Copy out every one of the records below word for word, changing nothing.

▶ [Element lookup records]
★ ★ ★ ★ ★ ★ ★

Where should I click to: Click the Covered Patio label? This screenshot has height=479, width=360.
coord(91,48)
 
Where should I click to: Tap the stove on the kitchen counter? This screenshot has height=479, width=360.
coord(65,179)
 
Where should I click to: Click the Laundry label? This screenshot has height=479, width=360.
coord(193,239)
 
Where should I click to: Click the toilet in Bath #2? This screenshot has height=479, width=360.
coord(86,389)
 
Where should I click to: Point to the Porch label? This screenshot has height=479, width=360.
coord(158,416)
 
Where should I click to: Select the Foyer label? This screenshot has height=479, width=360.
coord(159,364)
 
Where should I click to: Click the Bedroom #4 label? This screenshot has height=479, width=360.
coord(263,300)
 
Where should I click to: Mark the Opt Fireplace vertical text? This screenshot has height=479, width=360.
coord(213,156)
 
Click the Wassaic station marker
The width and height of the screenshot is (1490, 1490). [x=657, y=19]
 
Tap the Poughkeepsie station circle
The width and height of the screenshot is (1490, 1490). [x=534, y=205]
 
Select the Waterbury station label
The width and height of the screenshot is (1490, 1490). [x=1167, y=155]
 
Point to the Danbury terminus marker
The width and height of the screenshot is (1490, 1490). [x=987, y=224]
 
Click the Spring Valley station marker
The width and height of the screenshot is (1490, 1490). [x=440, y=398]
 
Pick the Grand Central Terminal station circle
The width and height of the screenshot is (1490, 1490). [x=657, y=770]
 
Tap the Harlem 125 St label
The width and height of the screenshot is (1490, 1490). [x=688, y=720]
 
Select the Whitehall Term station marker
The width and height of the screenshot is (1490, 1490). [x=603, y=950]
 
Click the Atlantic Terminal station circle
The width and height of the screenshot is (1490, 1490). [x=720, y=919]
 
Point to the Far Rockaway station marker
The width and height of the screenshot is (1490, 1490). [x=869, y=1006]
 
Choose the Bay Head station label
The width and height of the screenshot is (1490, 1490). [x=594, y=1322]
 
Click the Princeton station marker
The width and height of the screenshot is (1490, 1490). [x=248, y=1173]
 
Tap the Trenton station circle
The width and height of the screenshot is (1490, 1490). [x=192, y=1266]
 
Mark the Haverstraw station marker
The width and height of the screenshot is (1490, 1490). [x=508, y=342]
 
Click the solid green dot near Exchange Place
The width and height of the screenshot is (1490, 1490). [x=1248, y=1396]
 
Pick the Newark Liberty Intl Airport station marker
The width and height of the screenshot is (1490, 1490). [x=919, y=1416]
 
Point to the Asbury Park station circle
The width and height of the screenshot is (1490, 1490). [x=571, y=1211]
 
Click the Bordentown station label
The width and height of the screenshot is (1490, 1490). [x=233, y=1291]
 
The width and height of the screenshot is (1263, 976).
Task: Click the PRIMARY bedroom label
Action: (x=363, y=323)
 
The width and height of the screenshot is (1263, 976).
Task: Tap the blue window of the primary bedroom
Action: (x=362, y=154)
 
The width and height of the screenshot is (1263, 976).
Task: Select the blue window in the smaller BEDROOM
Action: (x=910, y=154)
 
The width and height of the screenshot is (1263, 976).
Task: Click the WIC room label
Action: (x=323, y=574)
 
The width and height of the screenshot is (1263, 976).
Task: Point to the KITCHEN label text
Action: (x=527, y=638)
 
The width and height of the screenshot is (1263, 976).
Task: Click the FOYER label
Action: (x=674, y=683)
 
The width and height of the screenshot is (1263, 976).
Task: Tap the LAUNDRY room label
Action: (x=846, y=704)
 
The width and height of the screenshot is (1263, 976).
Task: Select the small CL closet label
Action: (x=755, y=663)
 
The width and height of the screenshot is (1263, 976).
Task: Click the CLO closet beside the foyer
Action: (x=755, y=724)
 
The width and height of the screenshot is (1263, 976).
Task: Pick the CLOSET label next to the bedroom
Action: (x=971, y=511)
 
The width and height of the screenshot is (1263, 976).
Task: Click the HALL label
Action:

★ ★ ★ ★ ★ ★ ★

▶ [Finished exercise]
Where should I click to: Click the Covered Patio label? This screenshot has height=479, width=360.
coord(91,48)
 
Where should I click to: Tap the stove on the kitchen counter? This screenshot has height=479, width=360.
coord(65,179)
 
Where should I click to: Click the Laundry label? This screenshot has height=479, width=360.
coord(193,239)
 
Where should I click to: Click the toilet in Bath #2? This screenshot has height=479, width=360.
coord(86,389)
 
Where should I click to: Point to the Porch label? This screenshot has height=479, width=360.
coord(158,416)
 
Where should I click to: Select the Foyer label? This screenshot has height=479, width=360.
coord(159,364)
 
Where should I click to: Click the Bedroom #4 label? This screenshot has height=479, width=360.
coord(263,300)
 
Where should I click to: Mark the Opt Fireplace vertical text? This screenshot has height=479, width=360.
coord(213,156)
 
Click the Wassaic station marker
The width and height of the screenshot is (1490, 1490). [x=657, y=19]
 
Tap the Poughkeepsie station circle
The width and height of the screenshot is (1490, 1490). [x=534, y=205]
 
Select the Waterbury station label
The width and height of the screenshot is (1490, 1490). [x=1167, y=155]
 
Point to the Danbury terminus marker
The width and height of the screenshot is (1490, 1490). [x=987, y=224]
 
Click the Spring Valley station marker
The width and height of the screenshot is (1490, 1490). [x=440, y=398]
 
Pick the Grand Central Terminal station circle
The width and height of the screenshot is (1490, 1490). [x=657, y=770]
 
Tap the Harlem 125 St label
The width and height of the screenshot is (1490, 1490). [x=688, y=720]
 
Select the Whitehall Term station marker
The width and height of the screenshot is (1490, 1490). [x=603, y=950]
 
Click the Atlantic Terminal station circle
The width and height of the screenshot is (1490, 1490). [x=720, y=919]
 
Point to the Far Rockaway station marker
The width and height of the screenshot is (1490, 1490). [x=869, y=1006]
 
Choose the Bay Head station label
The width and height of the screenshot is (1490, 1490). [x=594, y=1322]
 
Click the Princeton station marker
The width and height of the screenshot is (1490, 1490). [x=248, y=1173]
 
Tap the Trenton station circle
The width and height of the screenshot is (1490, 1490). [x=192, y=1266]
 
Mark the Haverstraw station marker
The width and height of the screenshot is (1490, 1490). [x=508, y=342]
 
Click the solid green dot near Exchange Place
The width and height of the screenshot is (1490, 1490). [x=1248, y=1396]
 
Pick the Newark Liberty Intl Airport station marker
The width and height of the screenshot is (1490, 1490). [x=919, y=1416]
 
Point to the Asbury Park station circle
The width and height of the screenshot is (1490, 1490). [x=571, y=1211]
 
Click the Bordentown station label
The width and height of the screenshot is (1490, 1490). [x=233, y=1291]
 
The width and height of the screenshot is (1263, 976).
Task: Click the PRIMARY bedroom label
Action: (x=363, y=323)
 
The width and height of the screenshot is (1263, 976).
Task: Tap the blue window of the primary bedroom
Action: (x=362, y=154)
 
The width and height of the screenshot is (1263, 976).
Task: Select the blue window in the smaller BEDROOM
Action: (x=910, y=154)
 
The width and height of the screenshot is (1263, 976).
Task: Click the WIC room label
Action: (x=323, y=574)
 
The width and height of the screenshot is (1263, 976).
Task: Point to the KITCHEN label text
Action: (x=527, y=638)
 
The width and height of the screenshot is (1263, 976).
Task: Click the FOYER label
Action: (x=674, y=683)
 
The width and height of the screenshot is (1263, 976).
Task: Tap the LAUNDRY room label
Action: (x=846, y=704)
 
The width and height of the screenshot is (1263, 976).
Task: Select the small CL closet label
Action: (x=755, y=663)
 
The width and height of the screenshot is (1263, 976).
Task: Click the CLO closet beside the foyer
Action: (x=755, y=724)
 
The width and height of the screenshot is (1263, 976).
Task: Pick the CLOSET label next to the bedroom
Action: (x=971, y=511)
 
The width and height of the screenshot is (1263, 976).
Task: Click the HALL label
Action:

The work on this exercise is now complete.